- Genre: Hymn
- Occasion: Christmas
- Text: Henry Wadsworth Longfellow (1863)
- Meter: 8.8.8.8. (L.M.)

= I Heard the Bells on Christmas Day =

Christmas carol

"I Heard the Bells on Christmas Day" is a Christmas carol based on the 1863 poem "Christmas Bells" by American poet Henry Wadsworth Longfellow. The song tells of the narrator hearing Christmas bells during the American Civil War, but despairing that "hate is strong and mocks the song of peace on earth, good will to men". After much anguish and despondency the carol concludes with the bells ringing out with resolution that "God is not dead, nor doth He sleep" and that there will ultimately be "peace on earth, good will to men".

==Origin==
In 1861, two years before writing this poem, Frances, Longfellow's beloved second wife of 18 years, was fatally burned in an accidental fire. Then in 1863, during the American Civil War, Longfellow's oldest son, Charles Appleton Longfellow, joined the Union Army without his father's blessing. Longfellow was informed by a letter dated March 14, 1863, after Charles had left. "I have tried hard to resist the temptation of going without your leave but I cannot any longer", he wrote. "I feel it to be my first duty to do what I can for my country and I would willingly lay down my life for it if it would be of any good." Charles was soon appointed as a lieutenant but, in November, he was severely wounded in the Battle of Mine Run.

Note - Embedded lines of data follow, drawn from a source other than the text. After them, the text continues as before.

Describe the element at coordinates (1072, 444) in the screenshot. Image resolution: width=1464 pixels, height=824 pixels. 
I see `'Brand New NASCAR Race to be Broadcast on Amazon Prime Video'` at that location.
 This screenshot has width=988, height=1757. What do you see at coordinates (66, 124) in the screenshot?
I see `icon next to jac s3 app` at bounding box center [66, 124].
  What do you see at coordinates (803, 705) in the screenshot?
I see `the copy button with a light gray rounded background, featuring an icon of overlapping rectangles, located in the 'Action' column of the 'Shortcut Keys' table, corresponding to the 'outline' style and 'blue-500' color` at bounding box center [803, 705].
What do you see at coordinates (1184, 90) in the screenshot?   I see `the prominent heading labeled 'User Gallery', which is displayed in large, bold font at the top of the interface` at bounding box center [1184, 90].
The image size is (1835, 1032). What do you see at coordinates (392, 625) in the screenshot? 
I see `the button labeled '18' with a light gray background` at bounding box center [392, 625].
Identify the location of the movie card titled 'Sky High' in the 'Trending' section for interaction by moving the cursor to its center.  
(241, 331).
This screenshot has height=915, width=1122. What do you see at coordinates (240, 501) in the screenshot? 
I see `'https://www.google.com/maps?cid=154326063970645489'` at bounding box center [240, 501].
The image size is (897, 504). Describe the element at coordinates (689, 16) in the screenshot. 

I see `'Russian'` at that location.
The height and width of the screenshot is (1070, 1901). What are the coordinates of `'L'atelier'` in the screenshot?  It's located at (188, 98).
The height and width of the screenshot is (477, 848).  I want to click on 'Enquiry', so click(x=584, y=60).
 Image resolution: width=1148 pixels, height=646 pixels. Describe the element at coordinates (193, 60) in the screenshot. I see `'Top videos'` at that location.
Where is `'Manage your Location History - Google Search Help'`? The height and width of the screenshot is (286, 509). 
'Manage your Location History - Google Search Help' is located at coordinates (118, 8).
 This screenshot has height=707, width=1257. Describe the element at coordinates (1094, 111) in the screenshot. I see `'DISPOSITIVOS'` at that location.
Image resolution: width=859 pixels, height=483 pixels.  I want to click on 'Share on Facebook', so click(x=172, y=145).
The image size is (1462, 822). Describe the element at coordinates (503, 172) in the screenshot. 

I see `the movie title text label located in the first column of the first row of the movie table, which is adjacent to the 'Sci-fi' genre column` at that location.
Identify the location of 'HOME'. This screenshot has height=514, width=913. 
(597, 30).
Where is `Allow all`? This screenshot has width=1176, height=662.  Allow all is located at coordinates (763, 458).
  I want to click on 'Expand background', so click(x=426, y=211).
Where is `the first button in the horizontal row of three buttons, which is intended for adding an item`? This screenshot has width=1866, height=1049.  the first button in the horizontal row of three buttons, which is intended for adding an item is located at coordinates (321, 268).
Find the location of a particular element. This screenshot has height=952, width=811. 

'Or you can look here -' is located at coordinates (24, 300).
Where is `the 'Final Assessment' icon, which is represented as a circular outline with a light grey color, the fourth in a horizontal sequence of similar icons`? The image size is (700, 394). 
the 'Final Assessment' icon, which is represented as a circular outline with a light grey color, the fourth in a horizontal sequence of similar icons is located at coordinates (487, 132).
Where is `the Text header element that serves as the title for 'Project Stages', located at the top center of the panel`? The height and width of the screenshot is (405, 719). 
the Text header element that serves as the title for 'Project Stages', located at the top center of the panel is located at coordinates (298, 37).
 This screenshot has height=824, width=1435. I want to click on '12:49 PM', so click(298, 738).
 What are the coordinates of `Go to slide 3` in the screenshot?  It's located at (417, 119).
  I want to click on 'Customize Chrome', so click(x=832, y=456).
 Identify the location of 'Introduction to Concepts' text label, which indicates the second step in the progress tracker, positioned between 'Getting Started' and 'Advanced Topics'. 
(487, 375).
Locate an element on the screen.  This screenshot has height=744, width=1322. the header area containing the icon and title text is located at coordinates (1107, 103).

Charles eventually recovered, but his time as a soldier was finished.

Longfellow wrote the poem on Christmas Day in 1863. "Christmas Bells" was first published in February 1865, in Our Young Folks, a juvenile magazine published by Ticknor and Fields. References to the Civil War are prevalent in some of the verses that are not commonly sung. The refrain "peace on earth, good will to men" is a reference to the King James Version of Luke 2:14, in which angels herald the birth of Christ.

Longfellow opens the seven-quatrain poem with a stanza expressing optimism before quickly falling into the pessimistic mood reflecting the nation during the Civil War. Nevertheless, the poem concludes with a call for faith to overcome doubt and despair.

==Lyrics==
The following are the original words of Longfellow's poem:

I heard the bells on Christmas Day
Their old, familiar carols play,
And wild and sweet
The words repeat
Of peace on earth, good-will to men!

And thought how, as the day had come,
The belfries of all Christendom
Had rolled along
The unbroken song
Of peace on earth, good-will to men!

Till ringing, singing on its way,
The world revolved from night to day,
A voice, a chime,
A chant sublime
Of peace on earth, good-will to men!

Then from each black, accursed mouth
The cannon thundered in the South,
And with the sound
The carols drowned
Of peace on earth, good-will to men!

It was as if an earthquake rent
The hearth-stones of a continent,
And made forlorn
The households born
Of peace on earth, good-will to men!

And in despair I bowed my head;
"There is no peace on earth," I said;
"For hate is strong,
And mocks the song
Of peace on earth, good-will to men!"

Then pealed the bells more loud and deep:
"God is not dead, nor doth He sleep;
The Wrong shall fail,
The Right prevail,
With peace on earth, good-will to men."

== Musical renditions ==
It was not until 1872 that the poem is known to have been set to music. The English organist, John Baptiste Calkin, used the poem in a processional accompanied with a melody "Waltham" that he previously used as early as 1848. The Calkin version of the carol was long the standard. Less commonly, the poem has also been set to Joseph Mainzer's 1845 composition "Mainzer". Harriet P. Sawyer (1862–1934) also composed a setting for the poem. Other melodies have been composed more recently, most notably in 1956 by Johnny Marks (arranged by Lee Kjelson and Margaret Shelley Vance).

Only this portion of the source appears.